You can help phantomjs . Through the evaluate method, you get the context of the loaded page, and then you can either download the entire page, or the entire arsenal of JS selectors in your hands. The example is taken from off. site:

 var webPage = require('webpage'); var page = webPage.create(); page.open('http://m.bing.com', function(status) { var title = page.evaluate(function() { return document.title; }); console.log(title); phantom.exit(); }); 

  • and your code is not working = ( - Excess Suslik

Using the CURL library is possible. Recently, the site parsil where everything is on ajax and with the jQuery library. So if you parse with curl and then output to the browser, then everything will be crooked, because the client is currently CURL (server), not you. The cross-domain query does not roll, so you need to take, for example, the Simple HTMLDOM library.

 $curl = curl_init(); curl_setopt($curl, CURLOPT_FAILONERROR, 1); curl_setopt($curl, CURLOPT_FOLLOWLOCATION, 1); // allow redirects curl_setopt($curl, CURLOPT_TIMEOUT, 10); // times out after 4s curl_setopt($curl, CURLOPT_RETURNTRANSFER, 1); // return into a variable curl_setopt($curl, CURLOPT_URL, "https://ya.ru/"); curl_setopt($curl, CURLOPT_USERAGENT, "Mozilla/5.0 (Windows; U; Windows NT 5.1; ru; rv:1.9.1.5) Gecko/20091102 Firefox/3.5.5 GTB6"); curl_setopt($curl, CURLOPT_SSL_VERIFYPEER, false); curl_setopt($curl, CURLOPT_SSL_VERIFYHOST, false); $data = curl_exec($curl); 

Display $ data is not necessary. Everything, your client (server) received the page. Now download http://simplehtmldom.sourceforge.net/ And there is an instruction for example here http://zubuntu.ru/php-simple-html-dom-parser/ That is, we need to continue like this:

 $html=str_get_html($data); $result=$html->find(div.spisok span); //получаем массив 

Next we sort it out.

 foreach ($result as $one){ echo $one; //можем уже выводить то, что нашли } 

By this principle, we are looking for data, sorting through it. It is important to accurately determine the "coordinates" of the data.

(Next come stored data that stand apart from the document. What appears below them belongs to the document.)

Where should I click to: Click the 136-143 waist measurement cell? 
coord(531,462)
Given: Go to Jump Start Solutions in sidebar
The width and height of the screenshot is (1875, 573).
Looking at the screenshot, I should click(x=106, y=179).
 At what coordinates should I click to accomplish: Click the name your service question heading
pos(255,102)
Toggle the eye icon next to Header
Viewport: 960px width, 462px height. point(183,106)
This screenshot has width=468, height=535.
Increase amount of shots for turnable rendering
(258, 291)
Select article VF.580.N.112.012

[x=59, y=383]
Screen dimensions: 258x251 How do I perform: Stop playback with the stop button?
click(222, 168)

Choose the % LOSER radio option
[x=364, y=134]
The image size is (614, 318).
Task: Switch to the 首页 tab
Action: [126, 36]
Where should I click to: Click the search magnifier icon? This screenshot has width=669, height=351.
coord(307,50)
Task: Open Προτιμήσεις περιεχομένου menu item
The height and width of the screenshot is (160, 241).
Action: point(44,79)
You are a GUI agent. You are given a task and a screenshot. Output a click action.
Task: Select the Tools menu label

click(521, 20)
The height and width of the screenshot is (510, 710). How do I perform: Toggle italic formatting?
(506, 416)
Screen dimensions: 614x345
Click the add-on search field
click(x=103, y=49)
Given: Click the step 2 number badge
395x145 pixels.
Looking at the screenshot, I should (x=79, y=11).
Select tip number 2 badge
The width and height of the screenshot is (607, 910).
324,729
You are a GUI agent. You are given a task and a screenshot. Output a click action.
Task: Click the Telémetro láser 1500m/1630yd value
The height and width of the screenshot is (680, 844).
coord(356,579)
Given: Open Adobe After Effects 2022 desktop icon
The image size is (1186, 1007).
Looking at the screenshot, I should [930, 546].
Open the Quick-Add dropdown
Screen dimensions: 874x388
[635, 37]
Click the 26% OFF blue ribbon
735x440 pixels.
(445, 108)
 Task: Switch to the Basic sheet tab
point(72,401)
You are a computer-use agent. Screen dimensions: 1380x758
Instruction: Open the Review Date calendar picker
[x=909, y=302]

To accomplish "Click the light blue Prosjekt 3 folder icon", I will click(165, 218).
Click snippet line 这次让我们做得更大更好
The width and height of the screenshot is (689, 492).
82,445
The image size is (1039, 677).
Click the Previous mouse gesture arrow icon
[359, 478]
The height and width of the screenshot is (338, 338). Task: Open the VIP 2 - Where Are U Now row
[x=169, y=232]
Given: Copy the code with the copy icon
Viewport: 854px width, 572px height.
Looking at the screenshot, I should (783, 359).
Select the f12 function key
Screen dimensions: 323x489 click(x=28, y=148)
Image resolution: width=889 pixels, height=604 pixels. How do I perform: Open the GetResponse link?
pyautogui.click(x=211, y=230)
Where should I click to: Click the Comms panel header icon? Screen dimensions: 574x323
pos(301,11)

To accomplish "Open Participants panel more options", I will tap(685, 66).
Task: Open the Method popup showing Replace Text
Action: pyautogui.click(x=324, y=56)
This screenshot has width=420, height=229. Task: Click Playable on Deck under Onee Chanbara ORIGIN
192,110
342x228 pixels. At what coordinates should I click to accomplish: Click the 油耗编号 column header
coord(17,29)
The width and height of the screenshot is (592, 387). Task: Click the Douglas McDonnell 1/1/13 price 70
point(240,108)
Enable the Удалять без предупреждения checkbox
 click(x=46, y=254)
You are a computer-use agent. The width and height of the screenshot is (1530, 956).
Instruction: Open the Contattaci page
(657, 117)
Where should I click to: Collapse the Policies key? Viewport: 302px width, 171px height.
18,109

    Well, immediately download the same developer tool, in any browser. In chrome and others like it (opera, Yandex, Rambler, etc.) it’s built-in firebug in the mob, see what loads you after the page loads, take this url and substitute your parameters and use the same file_get_contents to download the content example

    • do not ride. already tried. Instead of content, it simply returns false - Alma Z
    • Well, it's understandable, did you watch which method executed the ajax request? if POST then file_get_contents will not work and only CURL is there. give little information. - Redr01d
    • You open the console and alternately send requests to GET and POST that will give the result and is the desired protocol $ .post ("here is your url") or $ .get ("here is your url") - Redr01d
    • Looks like I'm just passing the wrong url. Is it possible to understand through the developer’s tools where the parameters are transferred from angular.js? - Alma Z
    • I wrote to you above, take the URL on which the request leaves and check it. angular.js has nothing to do with it; he does nothing cunning. Give the address from where you want to parse. - Redr01d

    In chrome, I use the https://chrome.google.com/webstore/detail/quick-source-viewer/cfmcghennfbpmhemnnfjhkdmnbidpanb?utm_source=chrome-app-launcher-info-dialog extension

    After loading the page and working out the scripts, you can see the result with all the changes.